→ **WORK TO BE COMPLETED**: Copy the entries verbatim, starting with the line that contains "This screenshot has width=434, height=305." and continuing through the last of the entries, omitting the pictures.

===== PROVIDED DATA

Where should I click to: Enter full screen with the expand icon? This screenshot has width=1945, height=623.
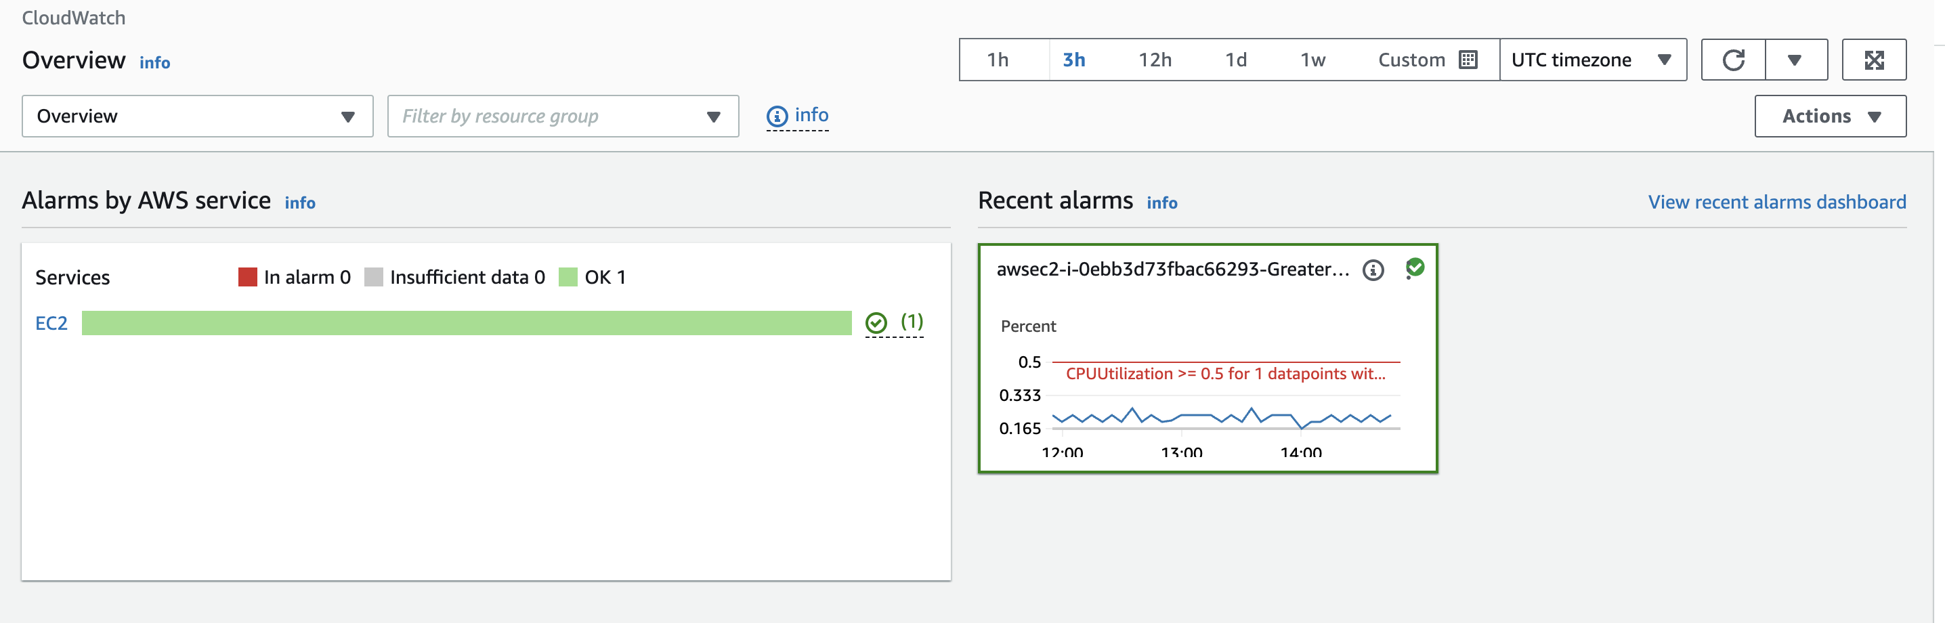tap(1873, 60)
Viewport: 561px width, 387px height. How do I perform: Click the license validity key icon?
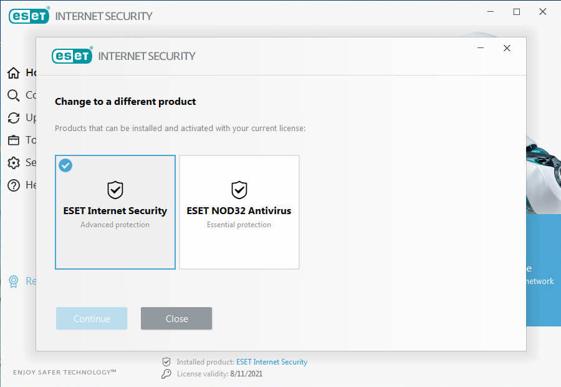166,374
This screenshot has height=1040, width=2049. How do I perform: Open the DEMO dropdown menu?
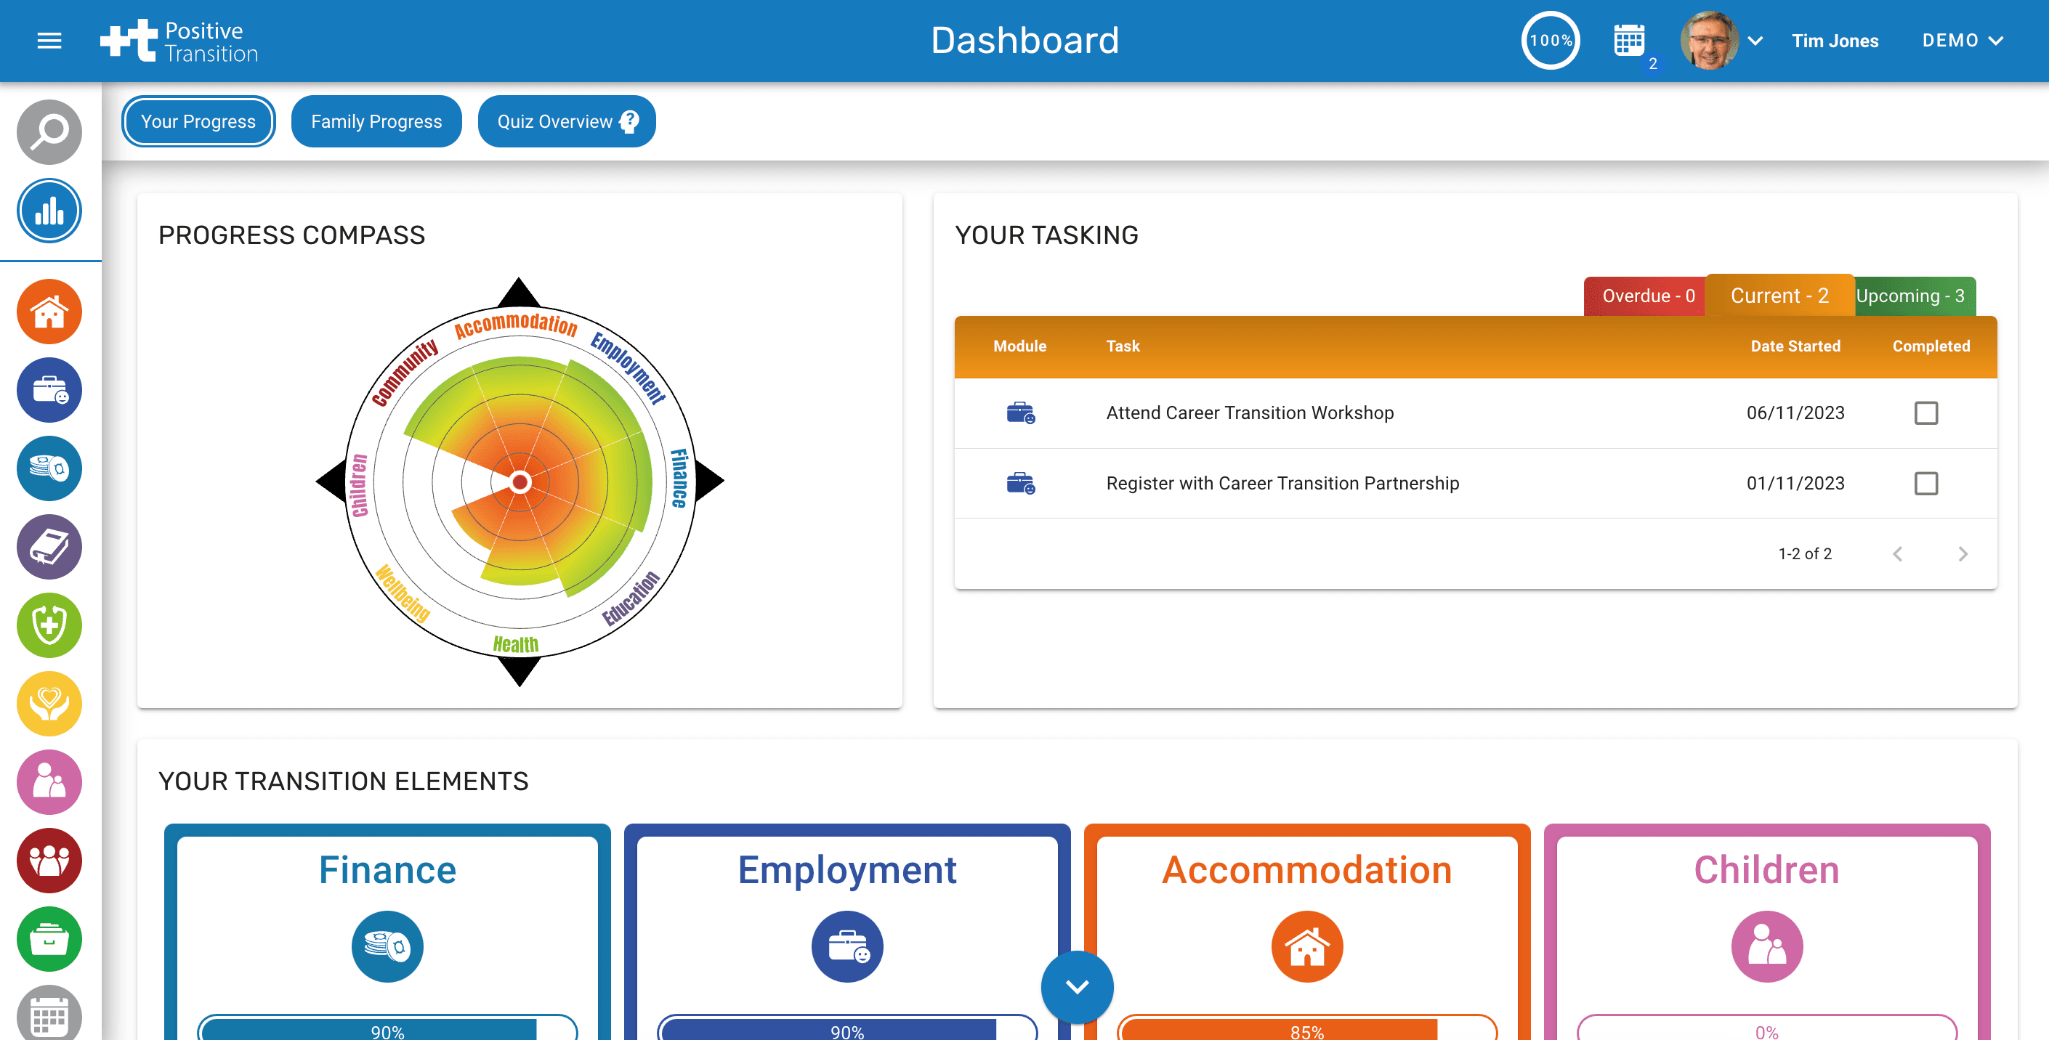click(x=1962, y=41)
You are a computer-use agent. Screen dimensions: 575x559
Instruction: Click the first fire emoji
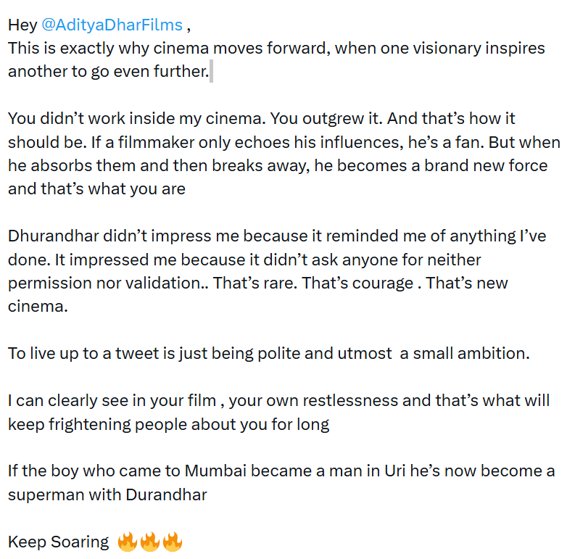point(127,542)
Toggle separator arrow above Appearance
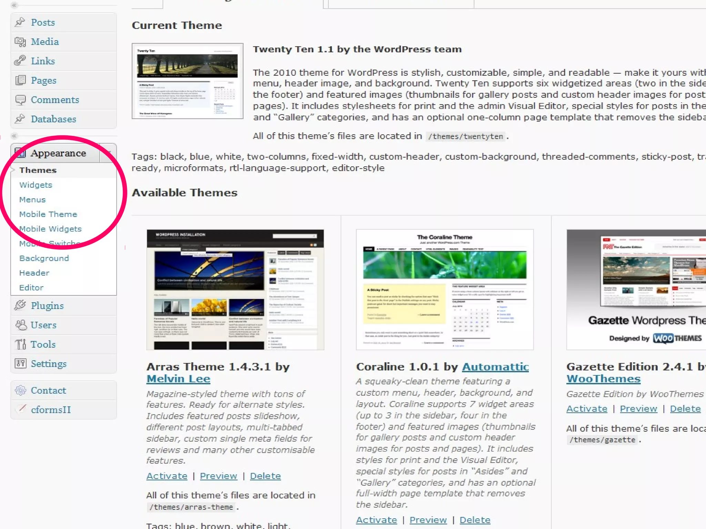Viewport: 706px width, 529px height. click(14, 136)
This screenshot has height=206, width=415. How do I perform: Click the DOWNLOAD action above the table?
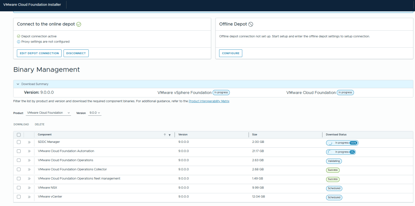(21, 124)
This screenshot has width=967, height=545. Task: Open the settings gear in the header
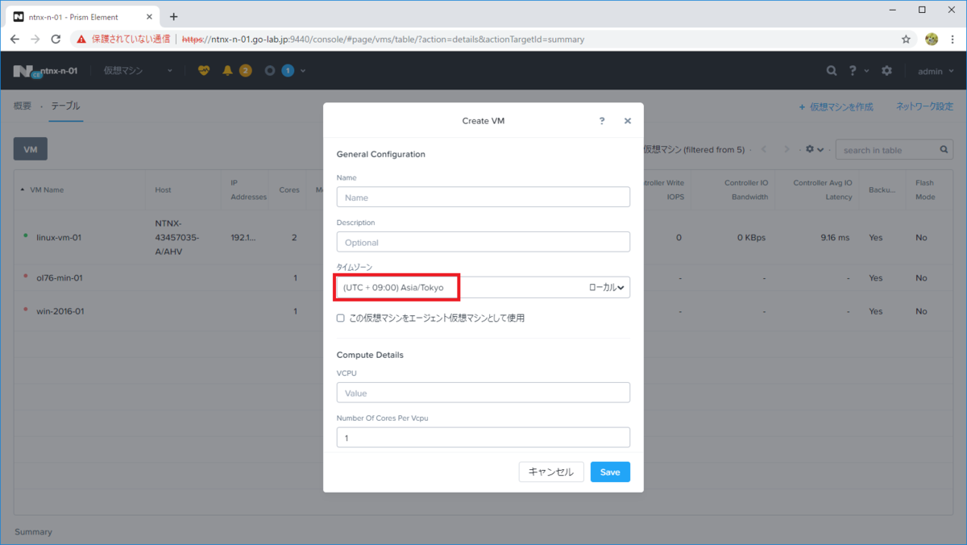coord(886,70)
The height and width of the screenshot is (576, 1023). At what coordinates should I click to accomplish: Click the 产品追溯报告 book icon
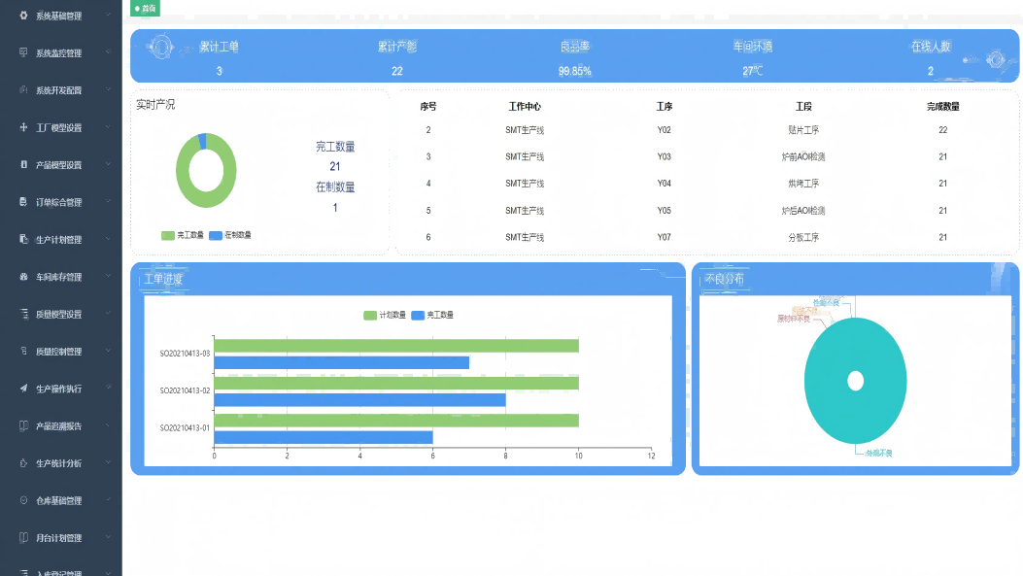click(24, 425)
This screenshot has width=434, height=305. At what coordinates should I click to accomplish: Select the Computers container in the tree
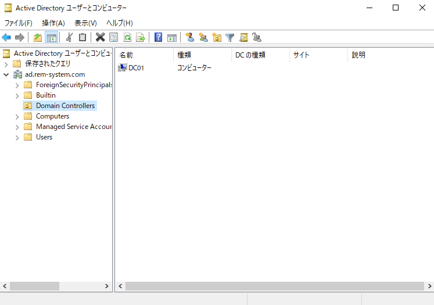coord(52,116)
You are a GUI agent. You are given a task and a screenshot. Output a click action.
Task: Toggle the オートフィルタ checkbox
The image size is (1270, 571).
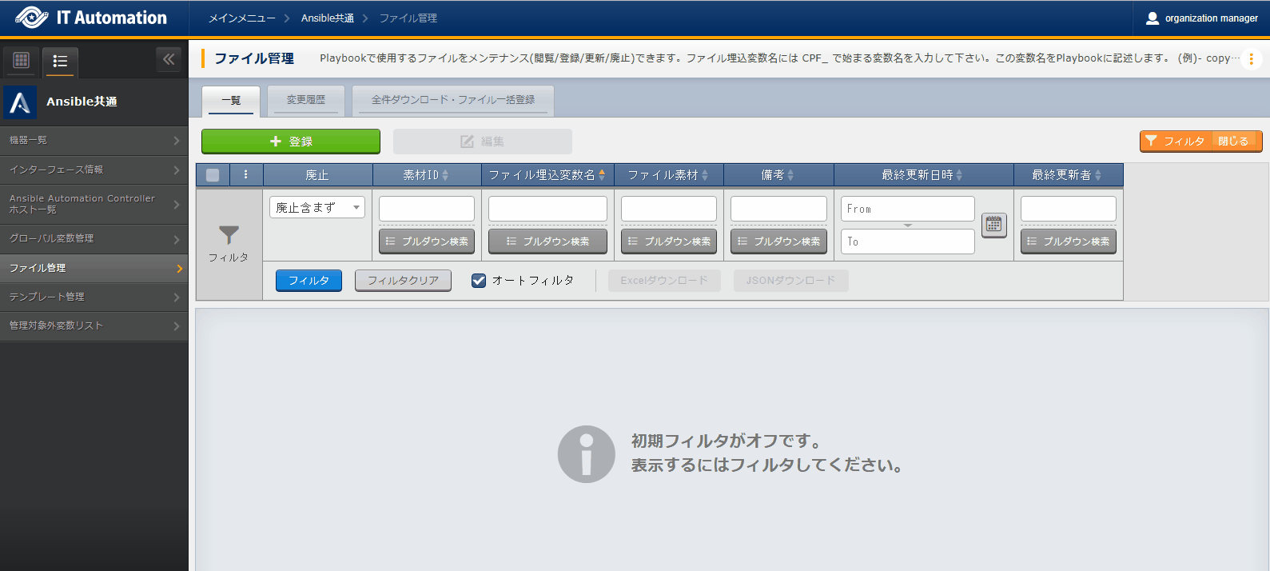479,281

==========

→ **SOLUTION TO THIS EXERCISE**:
This screenshot has width=434, height=305. At what coordinates should I click to accomplish: Select the Computers container in the tree
coord(52,116)
You are a GUI agent. You are given a task and a screenshot. Output a click action.
Task: Toggle the オートフィルタ checkbox
The image size is (1270, 571).
479,281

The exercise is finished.